OK, as for your update. The remove method doesn't work (remove needs one argument). But the slicing I presented works for your case too:
>>> arr
[8, 9, 99, 4, 5, 6]
>>> arr[0:3] = [4]
>>> arr
[4, 4, 5, 6]
I would guess it's the fastest method, but do try it with timeit. According to my tests it's twice as fast as your "new array" approach.
If you're looking speed efficience and manipulate series of integers, You should use the standard array module instead:
>>> import array
>>> my_array = array.array('i', [1,2,3,4,5,6])
>>> my_array = my_array[3:]
>>> my_array.insert(0,123)
>>> my_array
array('i', [123, 4, 5, 6])
The key thing is to avoid moving large numbers of list items more than absolutely have to. Slice assignment, as far as i'm aware, still involves moving the items around the slice, which is bad news.
How do you recognise when you have a sequence of items which need to be replaced?

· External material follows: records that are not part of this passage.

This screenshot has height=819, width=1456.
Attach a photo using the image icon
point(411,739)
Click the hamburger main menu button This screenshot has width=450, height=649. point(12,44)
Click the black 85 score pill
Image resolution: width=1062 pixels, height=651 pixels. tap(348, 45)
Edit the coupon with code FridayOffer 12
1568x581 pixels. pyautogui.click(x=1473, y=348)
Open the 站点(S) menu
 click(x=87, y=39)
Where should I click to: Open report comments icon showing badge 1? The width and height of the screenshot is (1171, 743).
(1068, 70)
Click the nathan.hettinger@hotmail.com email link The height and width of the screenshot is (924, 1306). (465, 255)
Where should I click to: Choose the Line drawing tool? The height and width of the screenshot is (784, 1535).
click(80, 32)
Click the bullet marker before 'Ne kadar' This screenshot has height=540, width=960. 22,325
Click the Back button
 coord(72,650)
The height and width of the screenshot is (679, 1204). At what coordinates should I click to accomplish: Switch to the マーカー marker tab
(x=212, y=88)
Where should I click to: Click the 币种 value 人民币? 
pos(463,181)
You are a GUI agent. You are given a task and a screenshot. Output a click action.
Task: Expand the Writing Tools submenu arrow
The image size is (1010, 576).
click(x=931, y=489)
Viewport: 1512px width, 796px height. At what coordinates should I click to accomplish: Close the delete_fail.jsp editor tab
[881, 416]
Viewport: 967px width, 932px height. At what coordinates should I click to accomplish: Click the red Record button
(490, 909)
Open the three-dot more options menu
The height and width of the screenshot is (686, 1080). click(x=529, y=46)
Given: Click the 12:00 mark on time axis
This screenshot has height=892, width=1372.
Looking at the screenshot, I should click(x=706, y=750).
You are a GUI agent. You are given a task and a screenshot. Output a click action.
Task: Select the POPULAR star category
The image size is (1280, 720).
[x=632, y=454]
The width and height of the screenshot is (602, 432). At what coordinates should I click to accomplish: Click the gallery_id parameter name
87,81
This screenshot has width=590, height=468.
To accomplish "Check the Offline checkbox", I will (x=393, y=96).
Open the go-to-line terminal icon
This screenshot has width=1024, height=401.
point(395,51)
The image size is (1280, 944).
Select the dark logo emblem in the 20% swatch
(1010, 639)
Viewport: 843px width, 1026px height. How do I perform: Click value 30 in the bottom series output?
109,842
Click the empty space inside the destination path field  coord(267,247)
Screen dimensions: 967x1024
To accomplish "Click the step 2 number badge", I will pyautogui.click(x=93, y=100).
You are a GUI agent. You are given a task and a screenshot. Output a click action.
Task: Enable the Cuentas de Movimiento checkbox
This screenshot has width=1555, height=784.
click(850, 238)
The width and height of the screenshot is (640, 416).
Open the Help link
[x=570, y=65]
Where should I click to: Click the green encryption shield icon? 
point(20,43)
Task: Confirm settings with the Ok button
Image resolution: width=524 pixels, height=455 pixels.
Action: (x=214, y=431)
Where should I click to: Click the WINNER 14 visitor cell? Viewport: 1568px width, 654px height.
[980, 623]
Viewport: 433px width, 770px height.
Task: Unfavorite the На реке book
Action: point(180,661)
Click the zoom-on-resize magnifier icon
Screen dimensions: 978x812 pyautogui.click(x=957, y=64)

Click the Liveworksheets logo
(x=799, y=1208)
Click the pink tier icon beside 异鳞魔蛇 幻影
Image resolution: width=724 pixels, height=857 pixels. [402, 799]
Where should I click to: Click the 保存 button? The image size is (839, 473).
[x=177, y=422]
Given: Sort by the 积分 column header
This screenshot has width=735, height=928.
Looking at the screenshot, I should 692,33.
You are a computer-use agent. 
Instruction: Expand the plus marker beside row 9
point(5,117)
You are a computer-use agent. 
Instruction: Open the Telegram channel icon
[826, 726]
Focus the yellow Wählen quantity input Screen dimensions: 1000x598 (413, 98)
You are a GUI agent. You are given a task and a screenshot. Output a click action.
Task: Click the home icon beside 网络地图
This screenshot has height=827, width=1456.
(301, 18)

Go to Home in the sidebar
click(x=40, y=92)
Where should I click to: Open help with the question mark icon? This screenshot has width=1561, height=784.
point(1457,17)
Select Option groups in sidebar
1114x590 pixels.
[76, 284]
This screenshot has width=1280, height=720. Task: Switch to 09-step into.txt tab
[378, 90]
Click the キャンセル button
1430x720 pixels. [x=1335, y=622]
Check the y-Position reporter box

I'll assume you have a function like:
def replacement(objects, startIndex):
"returns a pair (numberOfObjectsToReplace, replacementObject), or None if the should be no replacement"
I'd then do:
def replaceAll(objects):
src = 0
dst = 0
while (src < len(objects)):
replacementInfo = replacement(objects, src)
if (replacementInfo != None):
numberOfObjectsToReplace, replacementObject = replacementInfo
else:
numberOfObjectsToReplace = 1
replacementObject = objects[src]
objects[dst] = replacementObject
src = src + numberOfObjectsToReplace
dst = dst + 1
del objects[dst:]
This code still does a few more loads and stores than it absolutely has to, but not many.